A ação dos personagens soa como natural, então, captar a corrida de um ator soa como uma fuga, até o filme revelar o real objetivo do personagem de encontrar um túmulo para se lamentar. Esse é o princípio que prolonga o filme, contrapondo o objetivo dessa corrida numa história nordestina onde o protagonista João é humilhado e caçoado por ser filho de boi, termo pejorativo para quando a mãe larga o pai e o filho. Essa correlação do caminhar narrativo e de como a imagem parece investigar para contar é o que vai exacerbar por vezes algumas elipses na montagem do filme, de forma que a dramaticidade não soa progressiva nem reveladora, e sim um amontoado selecionado de cenas que tentam emular esses dois processos. Mas isso existe porque é como no começo do filme, a definição da morte de um palhaço e um encontro de um garoto chamado João com um anão de circo, quando o protagonista procurava o mugido de um boi. 

Nada se conecta didaticamente, e a montagem preserva isso para harmonizar com o visual documental, enquanto a ficção usufrui disso para ser ainda mais dramática. Por isso, a humilhação de João e seu anseio de fuga não é posta como drama principal, e sim espalhada na trama quando ele descobre sobre o pai e o que este descobre sobre o filho. Quando se observa que o protagonista trabalha com o gado, e em outra cena bem posterior, mostra outros garotos brincando no lago, os mesmos que chamam João pela primeira vez de “filho de boi”, imagina-se que a grande questão é a perda da infância, em que o filme progride para o drama de um personagem que quer fugir para crescer espiritualmente, qualitativamente, porém a inspiração documental é a investigação do que já existe, que por meio da ficção o espectador pode fazer um percurso diferenciado que consta da fuga da sempre reduzida delimitação da terra sertaneja como sem saída.
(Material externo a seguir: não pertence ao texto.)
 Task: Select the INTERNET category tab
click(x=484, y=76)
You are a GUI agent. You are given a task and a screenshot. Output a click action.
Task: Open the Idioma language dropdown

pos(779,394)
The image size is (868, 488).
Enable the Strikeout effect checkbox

Quando João é chamado de Menino Pássaro, quando o personagem Salsicha (Vinicius Bustani), dono do circo, nomina-o assim para fazer de João o palhaço no circo, parece que o filme traz de volta o crescimento do protagonista no caminho de sair de sua terra, a clássica narrativa de insatisfação justificada por humilhação e pela vida aparentemente sem vislumbre. Apenas com o circo que viaja pelo país é possível trazer uma vida melhor. Essa é a resistência do sertanejo, como Euclides da Cunha escrevia em seus primeiros capítulos de Os Sertões. Porém, o que não se sabe é que essa visão cultural simplifica qualquer vida sertaneja, e a história de João demonstra como não há a força que nasça da terra, ou que se aprenda naturalmente a resistir em meandros de determinismo.
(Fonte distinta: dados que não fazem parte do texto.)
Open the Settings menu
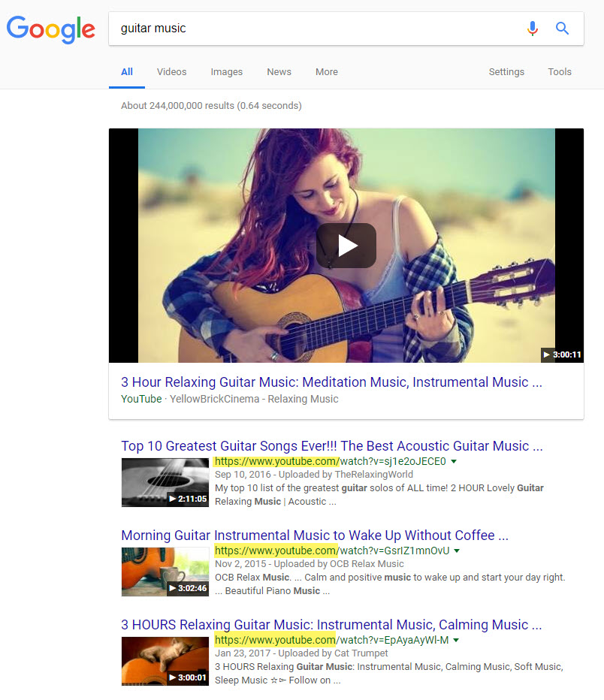The height and width of the screenshot is (700, 604). pyautogui.click(x=506, y=72)
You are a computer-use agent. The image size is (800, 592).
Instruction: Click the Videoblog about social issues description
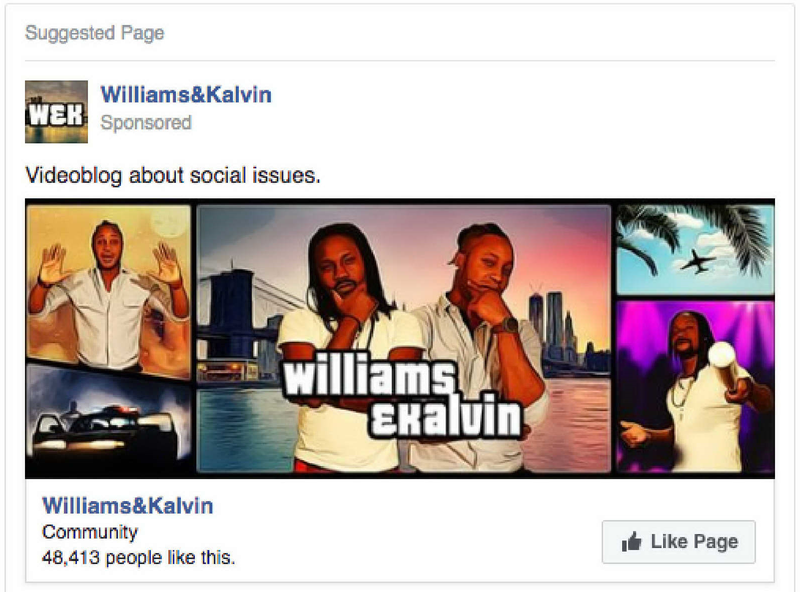click(x=173, y=176)

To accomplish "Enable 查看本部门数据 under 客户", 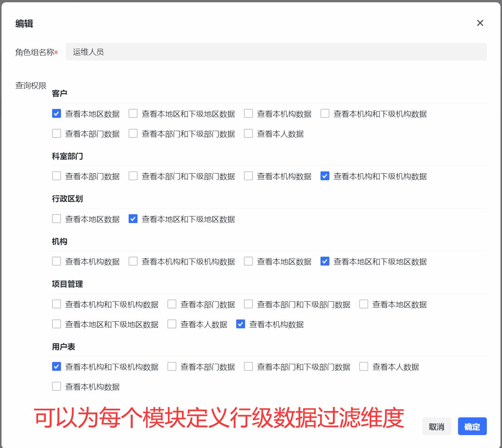I will tap(56, 134).
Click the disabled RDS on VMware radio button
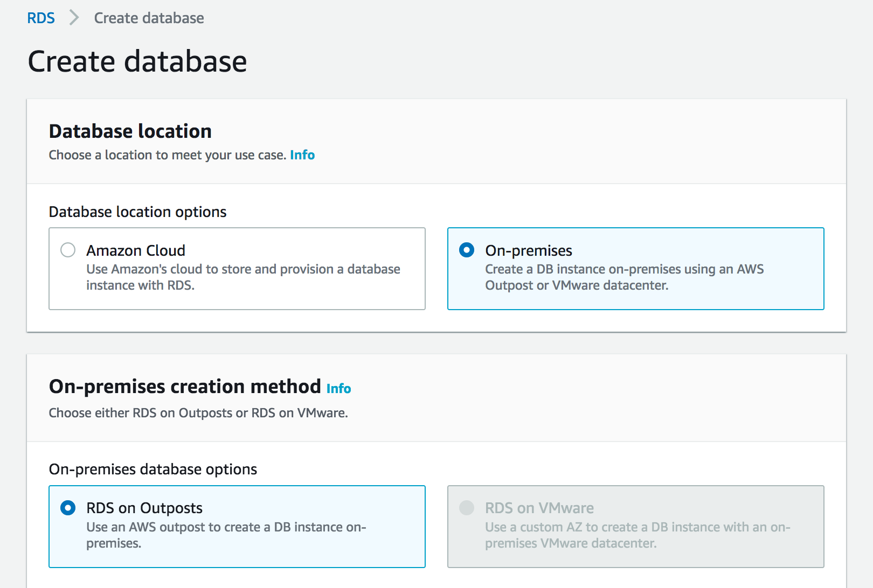 tap(467, 508)
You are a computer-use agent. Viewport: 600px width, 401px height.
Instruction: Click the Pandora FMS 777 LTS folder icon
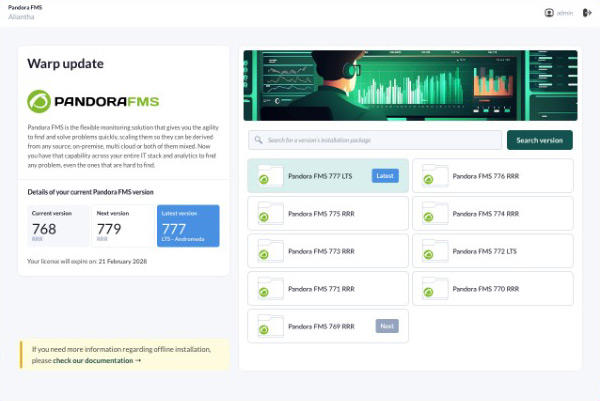tap(269, 176)
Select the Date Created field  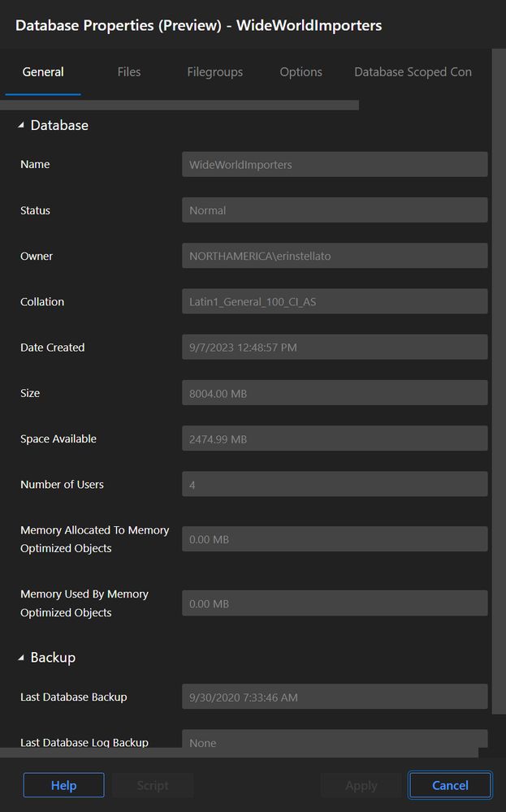335,347
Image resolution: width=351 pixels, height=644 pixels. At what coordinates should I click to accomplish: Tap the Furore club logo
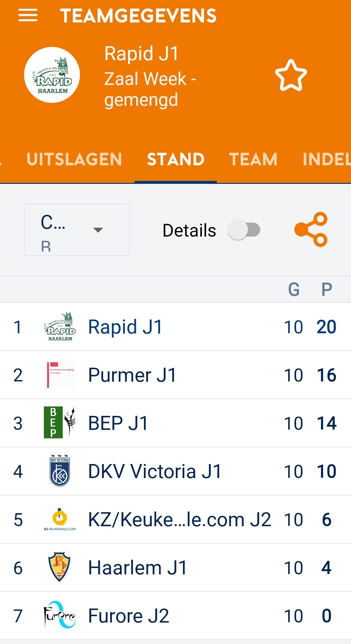[60, 615]
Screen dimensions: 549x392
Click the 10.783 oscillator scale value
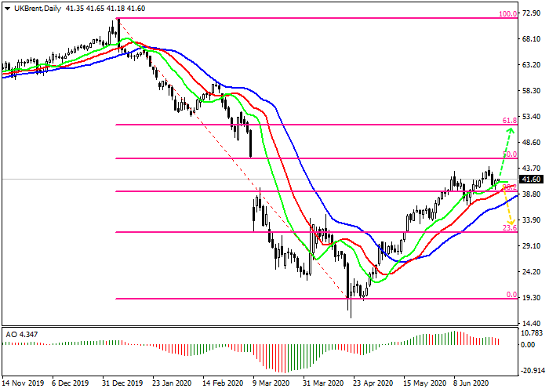point(533,333)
Logo, o filme não trata Tamboril com romantismo, nem qualquer anseio de aventura do protagonista. O ar documental da fotografia busca mesmo é convidar o espectador ao naturalismo, não ao realismo. A noção de realismo seria aquela que traria, por exemplo, dimensões realistas também à ficção, envolvimentos mais dramáticos em que não há aberturas tão concretas para admiração e sim desenvolvimento da horizontalidade e problematização da realidade. Neste filme, o que se provoca é o naturalismo, onde a terra gravada em teores documentais consta do embelezamento ensolarado e contato com terra e animais. Essa busca pela natureza deixa em suspensão com o limite documental que o ambiente não é ruim nem bom, ele existe, e que a percepção era delimitada por quem participasse e como participasse dela. Por isso, há planos que se confundem com a visão de João, insurgindo memórias pertencentes apenas ao filme, com planos detalhes que são cenas de transição, apenas, e planos abertos que mostram o céu para a maior fluidez de uma montagem já abrupta.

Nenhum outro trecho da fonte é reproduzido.